All equations and values are attached

 

[Astronuc]

see I worked through 3a) and I was comparing answers, I saw that they omitted v2 (5m/s) their explanation was because it was "defined in the question" I'm not sure what that means

"Defined in the question" means "as given in the problem statement", which in this case is the statement about "Neglect local losses and ignore the forces caused by momentum change."

3)b I tried understanding what's going on but I am clueless unfortunately, how exactly did they get 12.1m ? Where is it from!

All equations and values are attached

There is an energy loss and the equivalent 'head' would be given by equating that energy loss = ρgH. Note the calculation associated with the 12.1 m.

 

[Chestermiller]

As a fluid mechanics guy, I would never have done this problem this way.

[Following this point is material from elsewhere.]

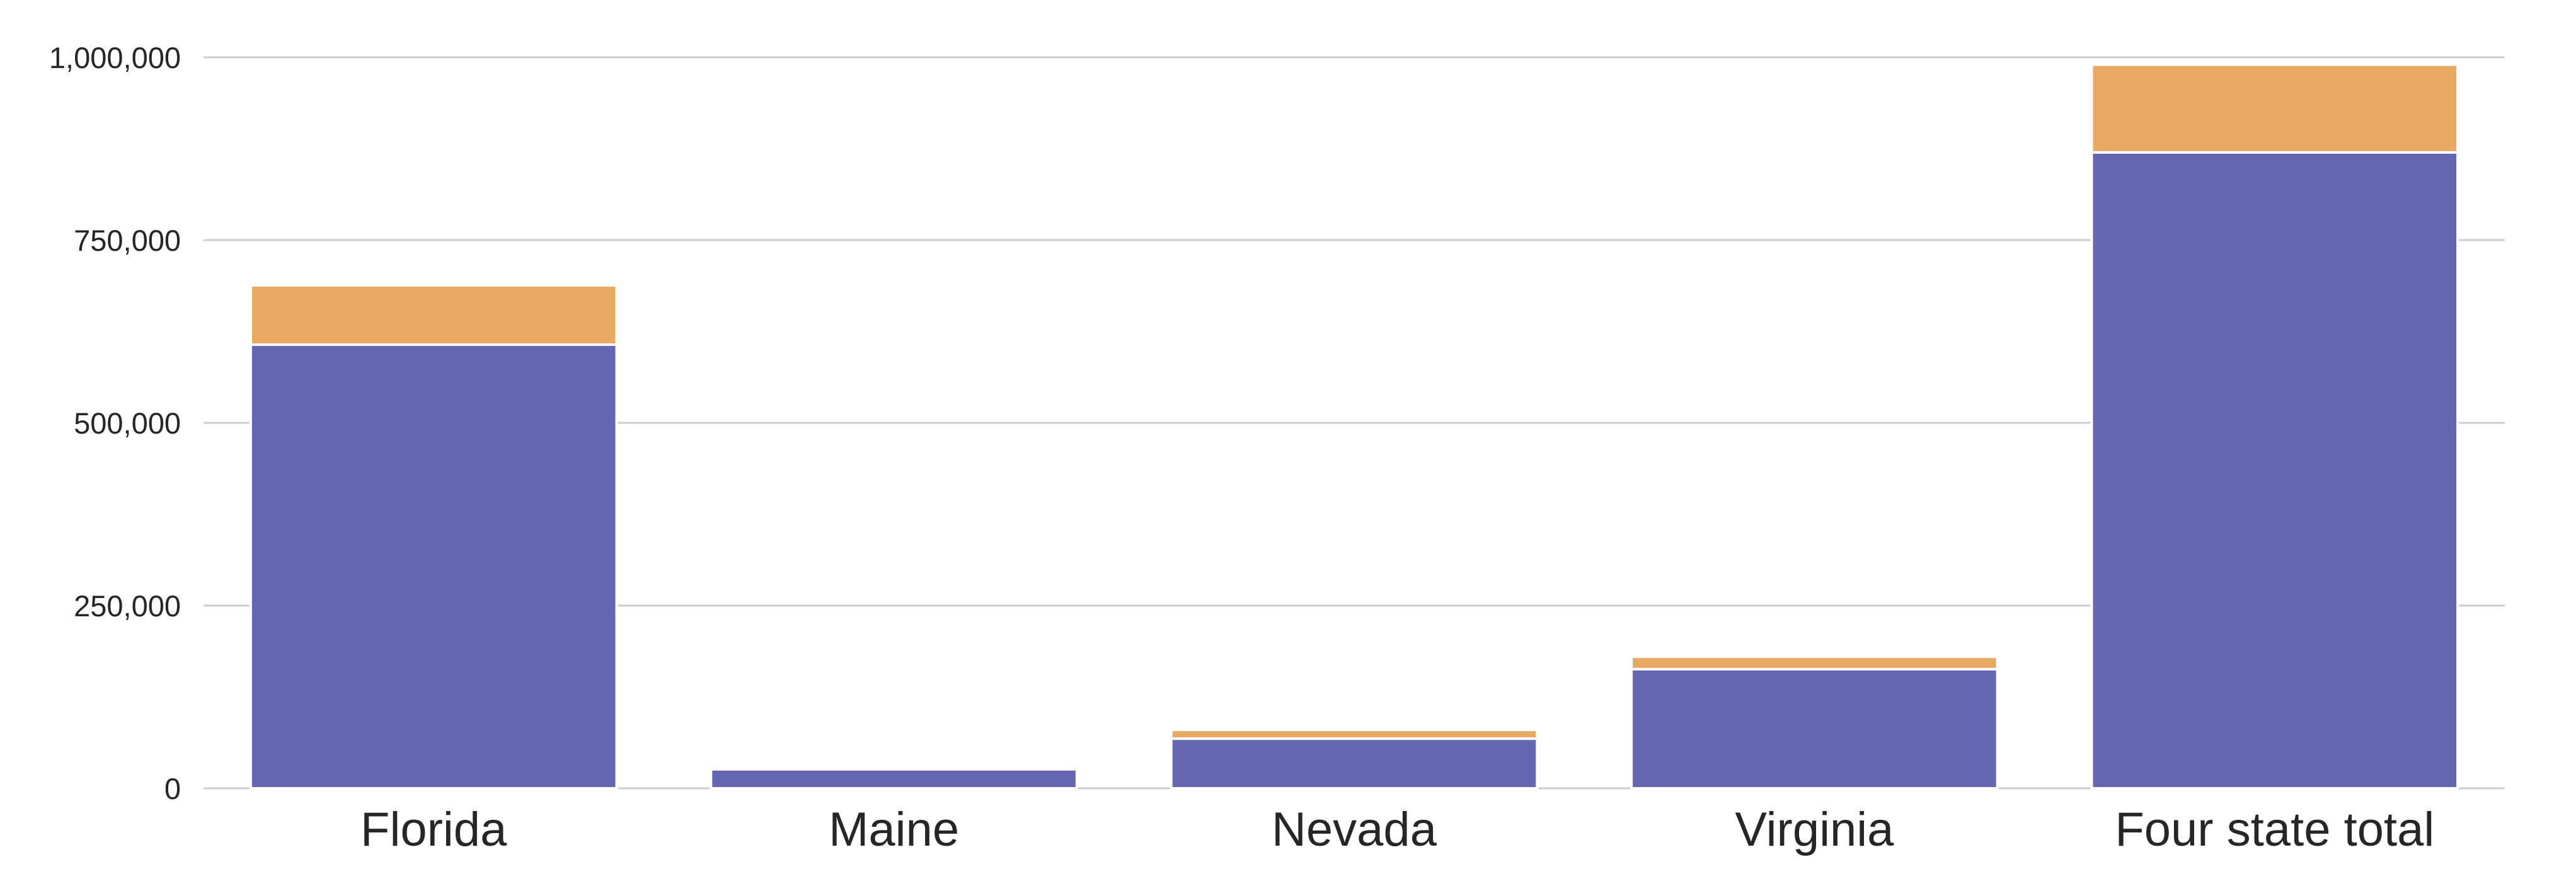  Describe the element at coordinates (2274, 830) in the screenshot. I see `x-category-label: Four state total` at that location.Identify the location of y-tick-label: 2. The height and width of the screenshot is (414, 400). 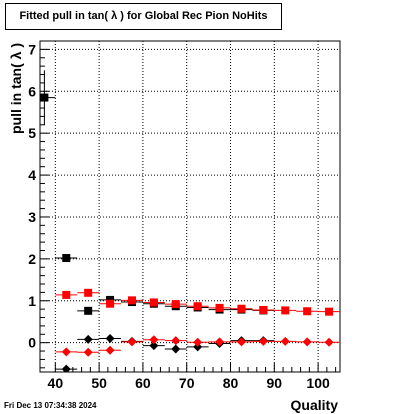
(32, 259).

I would start out by getting the average fluid velocity in the needle:

$$v=18\frac{(5)^2}{(0.3)^2}=5000 mm/s =5 m/s$$
shear rate γ at needle wall = $8\frac{v}{d}=\frac{(8)(5000)}{0.3}=133333 s^{-1}$

shear stress τ at needle wall = μγ = (133333)(0.980x10^-3)=131 Pa

pressure drop Δp = $4\frac{L}{d}τ=4\frac{60}{0.3}131=104500Pa=104.5kPa$

pressure head $h = \frac{Δp}{ρg}=\frac{104500}{(800)(9.8)}=13.3 m$

For part b, I would have done the calculation in reverse, starting with the pressure drop, and working backwards to the flow rate.

Chet